Strap is a transverse palatal cover, normally 8-12 mm in width, and may extend up to 20 mm with proper thickness [21]. Pienkos et al., stated that the PS with adequate rigidity should have a width of at least 8 mm with an increase in size for distal extensions and can be used for most designs [2]. The PS with smaller widths demonstrated greater displacements and affected the RPD effectiveness [11]. Eto et al., and Inoue et al., have been analyzed the relation between PS width and the displacements and found that PS widths of more than 18 mm revealed comparable rigidity, broad bar while, increased width called a modified palatal plate [5, 15, 20]. PS with more tissue coverage in this section contributed to support and distributes masticatory stress over a wide area all advantage make it the preferred choice for the maxilla [2, 11].


A-PP strap:

A-PP strap comprise two transverse palatal straps (8 to 10 mm width) and two longitudinal parallel straps (6 mm width) [21]. This circle configuration (‘‘L-beam’’ effect) could be improved the connector rigidity because the straps are in 2 different planes [2] therefore it favorite used for most maxillary partially edentulous situation [4]. This was confirmed by studies, in which the A-PP strap had the highest rigidity and also showed the least deformation of the MMCs tested [6-8,22, 28, 29]. In addition to its uses in most maxillary partial denture designs, indicated in cases with inoperable palatal torus [26].


U-shape:

All major connector designs should have the potential to reduce torquing forces delivered to the abutments by loading a removable partial denture distal extension [22]. Framework rigidity is also influenced by the design of the major connector. U shaped palatal bar was the most flexible maxillary major connector [6, 28]. The major connector must be rigid in order to perform its functions with maximum efficiency.

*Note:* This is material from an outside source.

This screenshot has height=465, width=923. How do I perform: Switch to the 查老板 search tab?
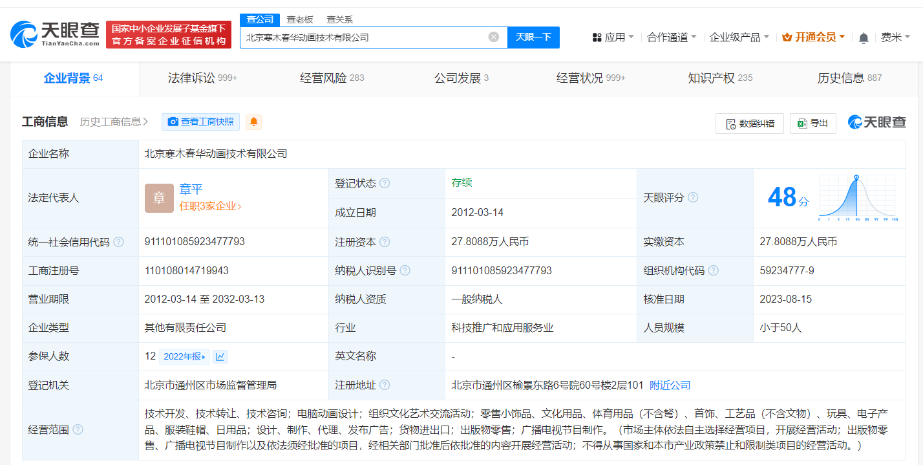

The distal extension U-shaped connector demonstrates increased flexibility due to the open ends [29]. This increased flexibility may have adverse effects on force transmission to the abutment teeth [35], so the U-shaped design is less desirable [22]. However, it is the most commonly used major connectors in the maxilla [21]. The U-shape is indicated for use in cases with an inoperable palatal torus, Kennedy class III with multiple modifications [31, 8], Kennedy class IV rotational-path RPDs [32, 33], and in cases with an overstated gag reflex and unable to accepta bar or strap crossing their posterior palate. Although often used arbitrarily, the U-shape major connector should not be the design of first choice, because other connectors may serve more effectively [29, 31, 34].

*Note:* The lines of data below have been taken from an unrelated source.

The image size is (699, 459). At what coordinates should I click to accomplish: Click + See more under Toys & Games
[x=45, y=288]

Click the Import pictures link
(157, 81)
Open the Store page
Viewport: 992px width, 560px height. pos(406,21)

The U-shaped palatal bar was the most flexible [36]. Aiming to improve the U-shape rigidity, double thickness of the anterior strap of a U-shaped enhanced the rigidity of the framework loads [30]. Also, Ben-ur et al., stated that, the arch length of U-shape should be planned as short as possible without compromising occlusal support [22]. To achieve maximum resistance to functional forces, the major connector should be designed to transverse the maxilla opposite the edentulous ridge which is the area of maximum load. Additionally, it is wise to end the dentulous side at the first molar [22]. In addition, Green and Hondrum reported that, as the length of arch increased the flexibility increased. Therefore, the addition of posterior strap, increasing the thickness and width of anterior strap improve the rigidity subsequently, effective in counteracting the torsion load on abutment teeth [30].

Ramakrishnan and Singh used three-dimensional FEA study different stress patterns in the U-shaped major connector designs, palatal mucosa and periodontal ligaments and reported that, lateral forces generate greater stress than the vertical forces in the palatal mucosa and the periodontal ligaments [37]. Design modification (double-thickness) exhibits the least stress in the U-shaped connector which delivered the least stress to the palatal mucosa and ligaments. Therefore, it can be considered for use in clinical situations of Kennedy class IV situations as it exhibits the second- best, least internal stress under loading and, also, is reasonably rigid as it extends in three planes of the hard palate [30, 37]. But, its use may produce slight alterations in the phonetic abilities of the patient. It also delivers greater stress to the underlying palatal mucosa and periodontal ligament when compared with other designs. This may produce areas of stress concentration in the palatal mucosa and ligament. Therefore, recalling patients for visits on a half-yearly basis would be helpful in assessing the soft tissue alterations, if any [22, 30, 37]. Although, the U-shaped palatal connector reflected the least favorable design is the most regularly used. This might mean that dental technicians are more familiar with the construction of this major connector or its minimal palatal coverage shown patient's comfortable [21].


Plate:

Palatal Plates usually extended and offer more palatal coverage than straps [21]. Although there are controversies about what constitutes the dimensions of plates in the upper arch [19]. A typical example of palatal plate indication is a Kennedy class I and wide maxillary edentulous areas when retention and maximum support were needed [21]. But the main disadvantage is the maximum tissue coverage which may annoy the patient and altered phonetics. Moreover, its contraindication in the presence of palatal tours [26].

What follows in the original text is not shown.